Mensyukuri Nikmat Yang Kuasa di Pulau Leebong dan Pasir Timbul
Sebelumnya saya pernah liburan atau datang ke beberapa pantai baik yang berpasir putih atau hitam namun pantai-pantai di Belitung ini berbeda dari pantai yang sebelumnya pernah saya kunjungi. Pantainya berpasir putih dan halus hampir seperti tepung, airnya pun berwarna hijau atau kebiruan terpantul cahaya matahari dan birunya langit. Sungguh pemandangan yang sebelumnya hanya saya lihat di gambar desktop Windows atau foto kalender benar-benar ada di hadapan saya.
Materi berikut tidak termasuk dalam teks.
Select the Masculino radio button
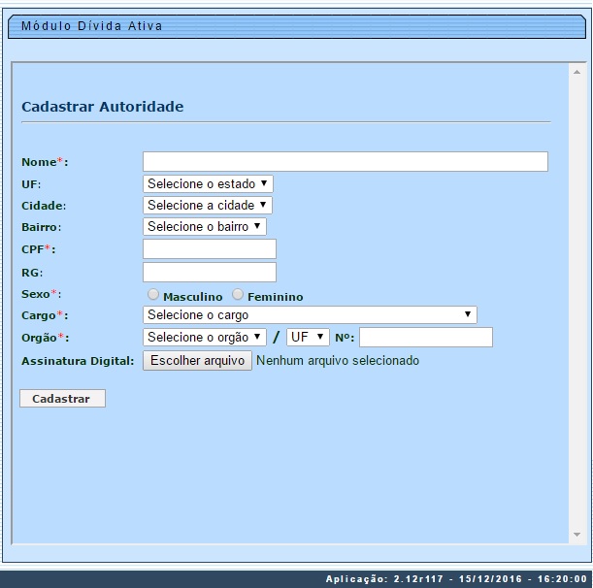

Selain itu, jujur saja sebenarnya sebelum ke Belitung saya sudah mulai menggalakkan hidup sehat dengan makan buah, sayur, mengurangi karbo, serta tidak makan gorengan. Namun ketika sampai di Belitung dan Leebong, semua makanan enak tak dapat ditolak. Apalagi yang paling saya suka adalah pisang goreng pasirnya yang manis dan kriuk banget. Alhasil, jadwal makan sehat saya hanya tinggal mimpi, haha. Teman-teman pun ‘meracuni’ saya buat makan makanan enak. Akhirnya sampai sekarang, pisang goreng pasir itu jadi tumbal bahan candaan dengan menyebutnya sebagai FC, Fisang Combaining, hahaha.
(Baca juga: Menikmati Cita Rasa Kuliner dari Pulau Leebong hingga Belitung Timur)
Belum lagi saat Pak Toto dan kawan-kawan membawa rombongan kami ke Pulau Pasir Timbul. Pulaunya sangat kecil namun tak ada rasa takut di diri saya untuk berlarian dan bermain air. Iya, karena air laut di sana sangat bersahabat, dangkal, jernih, dan memiliki ombak yang tenang. Bahkan Lala, putri Mbak Dian Radiata, dengan senangnya main air dan paddle board di Pulau Pasir Timbul tanpa takut ombak atau dalamnya air laut. Iya, karena saat surut (dan kami bermain di sana saat air surut) air laut hanya semata kaki atau betis orang dewasa. Aman sekali untuk bermain.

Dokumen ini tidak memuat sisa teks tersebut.